Além de benefícios para o ecossistema do Iguaçu, o evento promoveu a educação ambiental na região, pois reuniu dezenas de crianças de escolas municipais para participarem da soltura. Elas também ajudaram no plantio de mudas nativas.
O evento também contou com a presença de 60 barcos de pescadores esportivos da Copa Iguaçu de Pesca, da população lindeira e de autoridades municipais e estaduais. “Mais do que a presença das autoridades e dos pescadores esportivos, o destaque da ação foi a participação das crianças. Elas têm uma capacidade incomparável de replicar comportamentos aprendidos em ações ambientais desenvolvidas de forma correta”, disse Francisco Martin, da Superintendência Geral das Bacias Hidrográficas e Pesca, da Sedest.
O superintendente acrescenta que o trabalho com o meio ambiente envolve igualmente diversos setores, garantindo a reconstrução da natureza bem como a educação ambiental da população. “Tão importante quanto a recomposição da ictiofauna, é a participação da sociedade civil”, completou.
A próxima ação de soltura de peixes do projeto está prevista para 11 de abril no Rio Ivaí, em Japurá, no Noroeste. No evento, aproximadamente 100 mil peixes serão soltos.
O Rio Vivo é uma ação da Sedest em parceria com o IAT, executada pela Superintendência Geral das Bacias Hidrográficas e Pesca desde 2021. O projeto prevê a conservação das principais bacias hidrográficas do Paraná, otimizando os usos da água e trabalhando na recomposição da ictiofauna e na preservação dos ecossistemas locais.
A meta é repovoar as bacias paranaenses com 10 milhões de animais até 2026. Apenas na segunda etapa do Rio Vivo, que começou em novembro de 2024 com investimento de R$ 557,8 mil, é esperado que 2,626 milhões de peixes sejam soltos.

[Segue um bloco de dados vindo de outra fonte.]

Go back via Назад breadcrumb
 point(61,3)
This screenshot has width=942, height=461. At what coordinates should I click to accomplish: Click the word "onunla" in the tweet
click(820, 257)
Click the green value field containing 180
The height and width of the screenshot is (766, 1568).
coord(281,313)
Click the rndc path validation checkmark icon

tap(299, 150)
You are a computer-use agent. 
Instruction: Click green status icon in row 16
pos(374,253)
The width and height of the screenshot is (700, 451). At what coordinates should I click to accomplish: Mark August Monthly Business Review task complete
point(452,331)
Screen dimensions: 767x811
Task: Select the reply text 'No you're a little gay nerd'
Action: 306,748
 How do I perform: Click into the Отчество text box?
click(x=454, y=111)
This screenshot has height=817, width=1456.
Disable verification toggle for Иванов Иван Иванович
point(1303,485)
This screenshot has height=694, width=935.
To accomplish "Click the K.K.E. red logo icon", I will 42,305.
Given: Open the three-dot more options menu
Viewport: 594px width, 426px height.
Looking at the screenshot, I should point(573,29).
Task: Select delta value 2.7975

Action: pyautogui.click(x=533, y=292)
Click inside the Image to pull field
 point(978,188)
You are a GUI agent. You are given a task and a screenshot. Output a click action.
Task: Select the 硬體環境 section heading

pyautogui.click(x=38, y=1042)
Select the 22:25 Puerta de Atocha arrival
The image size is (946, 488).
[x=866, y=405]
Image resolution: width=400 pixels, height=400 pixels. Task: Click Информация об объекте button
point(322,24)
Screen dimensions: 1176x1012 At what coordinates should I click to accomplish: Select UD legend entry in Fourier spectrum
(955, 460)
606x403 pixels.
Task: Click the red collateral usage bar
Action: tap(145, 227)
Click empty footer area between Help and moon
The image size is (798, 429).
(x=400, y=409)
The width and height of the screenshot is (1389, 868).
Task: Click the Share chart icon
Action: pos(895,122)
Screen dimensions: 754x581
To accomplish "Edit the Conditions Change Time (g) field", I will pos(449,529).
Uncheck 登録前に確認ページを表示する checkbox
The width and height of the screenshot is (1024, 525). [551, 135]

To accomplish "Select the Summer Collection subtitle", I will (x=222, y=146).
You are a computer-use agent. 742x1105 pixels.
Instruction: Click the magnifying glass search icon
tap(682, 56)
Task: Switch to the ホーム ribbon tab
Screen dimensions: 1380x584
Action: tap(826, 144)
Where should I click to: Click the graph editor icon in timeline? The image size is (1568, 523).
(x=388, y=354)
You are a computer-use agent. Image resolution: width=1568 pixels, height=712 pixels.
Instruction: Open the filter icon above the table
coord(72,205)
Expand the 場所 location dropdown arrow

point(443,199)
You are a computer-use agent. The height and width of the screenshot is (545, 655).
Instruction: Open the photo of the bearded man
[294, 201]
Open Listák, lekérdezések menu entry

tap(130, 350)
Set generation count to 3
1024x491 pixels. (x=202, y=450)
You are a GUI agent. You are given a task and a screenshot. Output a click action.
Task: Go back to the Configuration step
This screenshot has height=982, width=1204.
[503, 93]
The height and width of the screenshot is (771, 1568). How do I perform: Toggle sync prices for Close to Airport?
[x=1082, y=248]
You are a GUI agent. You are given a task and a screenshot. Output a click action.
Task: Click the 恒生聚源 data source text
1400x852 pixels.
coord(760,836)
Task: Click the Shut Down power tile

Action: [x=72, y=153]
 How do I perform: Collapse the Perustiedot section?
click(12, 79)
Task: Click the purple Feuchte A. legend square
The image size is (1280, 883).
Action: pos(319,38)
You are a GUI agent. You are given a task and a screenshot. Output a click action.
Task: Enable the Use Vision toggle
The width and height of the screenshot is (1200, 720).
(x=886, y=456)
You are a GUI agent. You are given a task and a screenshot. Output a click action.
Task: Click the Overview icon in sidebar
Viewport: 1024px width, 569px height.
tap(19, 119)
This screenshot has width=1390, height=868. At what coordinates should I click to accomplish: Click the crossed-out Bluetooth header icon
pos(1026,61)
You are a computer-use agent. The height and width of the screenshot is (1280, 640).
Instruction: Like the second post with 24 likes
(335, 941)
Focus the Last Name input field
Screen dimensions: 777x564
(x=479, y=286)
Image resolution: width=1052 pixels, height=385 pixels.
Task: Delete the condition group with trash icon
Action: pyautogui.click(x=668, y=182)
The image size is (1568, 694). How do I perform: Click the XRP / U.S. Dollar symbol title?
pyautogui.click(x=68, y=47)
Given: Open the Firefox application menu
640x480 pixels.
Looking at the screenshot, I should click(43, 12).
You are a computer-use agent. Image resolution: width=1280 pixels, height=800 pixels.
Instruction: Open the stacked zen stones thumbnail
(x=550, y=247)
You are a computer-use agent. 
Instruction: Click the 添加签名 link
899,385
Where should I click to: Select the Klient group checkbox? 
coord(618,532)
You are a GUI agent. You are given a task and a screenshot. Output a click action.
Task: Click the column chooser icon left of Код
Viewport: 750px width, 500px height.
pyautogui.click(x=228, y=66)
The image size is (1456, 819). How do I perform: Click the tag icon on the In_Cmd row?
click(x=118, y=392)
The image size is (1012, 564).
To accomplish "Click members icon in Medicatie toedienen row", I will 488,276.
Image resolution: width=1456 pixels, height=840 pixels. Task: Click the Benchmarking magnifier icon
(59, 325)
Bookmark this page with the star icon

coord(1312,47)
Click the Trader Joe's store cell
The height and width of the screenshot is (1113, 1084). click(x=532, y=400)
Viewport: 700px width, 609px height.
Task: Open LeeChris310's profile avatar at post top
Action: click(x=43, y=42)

No ciclo inicial, entre 2021 e 2022, foram 2,615 milhões.
Os peixes do programa são soltos em estado juvenil de desenvolvimento, por apresentarem um ótimo índice de sobrevivência. O programa também segue as medidas da Resolução Sedest/IAT nº 10, evitando a introdução de espécies exóticas nos rios e respeitando os critérios ideais para o repovoamento fluvial adequado.